Conseil d’État, 10 octobre 2022, Société Action développement Loisir, n°455691
Faits
Une consultation a été passée, en vue de l’attribution d’une délégation de service public ayant pour l’objet l’exploitation d’un centre aquatique, par la Communauté de communes Granville Terre et Mer.
La société Action développement loisir, dont l’offre considérée comme irrégulière avait été rejetée par la Communauté de commune, au motif que celle-ci mentionnait une convention collective inapplicable, a formé un recours devant le Tribunal Administratif de Caen tendant à l’annulation du contrat de délégation de service public conclu par la communauté de communes.
Par un jugement en date du 21 juillet 2020, le Tribunal Administratif a rejeté son recours.
La société candidate a donc fait appel de ce jugement.
Par un arrêt du 18 juin 2021, la Cour Administrative d’appel de Nantes a rejeté son appel.
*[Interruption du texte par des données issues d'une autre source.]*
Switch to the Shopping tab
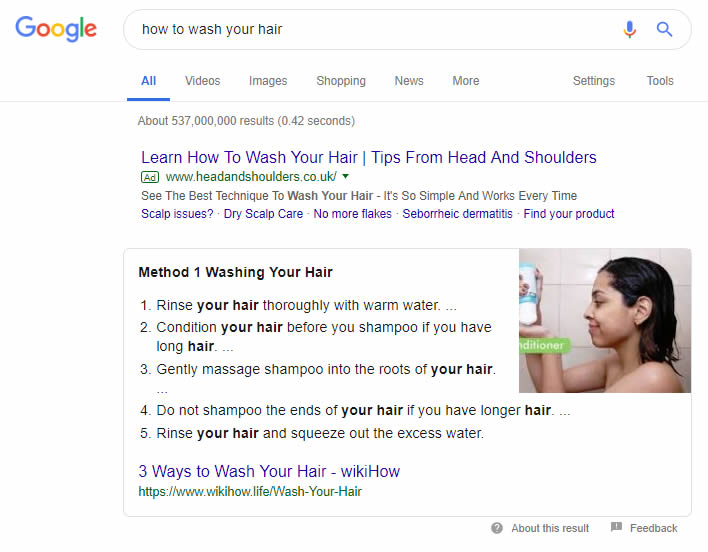708x552 pixels. pyautogui.click(x=341, y=81)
Le Conseil d’État saisi d’un pourvoi en cassation, a eu à se prononcer sur cette question.
Question
Le juge administratif peut-il juger de l’applicabilité d’une convention collective ou d’un accord professionnel à une société pour justifier le caractère irrégulier d’une offre déposée par celle-ci ?
Décision
Dans un premier temps, le Conseil d’État est venu réaffirmer, en application des dispositions de l’article L.2261-15 du code du travail, le principe selon lequel les stipulations relevant d’une convention de branche ou d’un accord professionnel et interprofessionnel s’imposent aux candidats lorsque ces dispositions ont été rendues obligatoires aux activités exercées par les dits candidats.
Dans un second temps, jugeant l’affaire au fond, le Conseil d’État a considéré que la Cour Administrative d’Appel de Nantes n’avait pas commis d’erreur de droit en estimant que la convention collective nationale du sport et non celle des espaces de loisirs s’appliquait aux activités exercées par la société évincée.
Il estime que cette affaire ne nécessitait donc pas la saisine de l’autorité judiciaire au moyen d’une question préjudicielle, malgré le principe suivant lequel en cas de contestation sérieuse sur la détermination de la convention ou l’accord collectif de travail applicable à une entreprise, le juge administratif doit surseoir à statuer jusqu’à ce que l’autorité judiciaire se soit prononcée sur la question.
Le Conseil d’État a donc fait une application directe des dispositions de l’article L2261-2 du Code du travail relatif à la détermination de la convention collectivité applicable à l’activité exercée.Enfin, le juge administratif est venu rappeler que le pouvoir adjudicateur et l’attributaire du contrat peuvent se prévaloir devant le juge du caractère irrégulier d’une offre pour soutenir qu’un demandeur ne peut utilement soulever un moyen critiquant l’appréciation des autres offres.
Commentaire
Le Conseil d’État faisant une application concrète et littérale des dispositions du Code du travail relatives aux conventions de branches et accords professionnels, considère, en effet, que :
« (…) les stipulations d’une convention de branche ou d’un accord professionnel ou interprofessionnel rendues obligatoires par arrêté ministériel s’imposent aux candidats à l’octroi d’une délégation de service public lorsqu’ils entrent dans le champ d’application de cette convention.
Il considère ainsi qu’une offre finale mentionnant une convention collective inapplicable ou méconnaissant la convention applicable ne saurait être retenue par l’autorité concédante et doit être écartée comme irrégulière par celle-ci.L’application classique de cette disposition permet ainsi au juge administratif d’échapper au dépôt d’une question préjudicielle devant l’autorité judiciaire.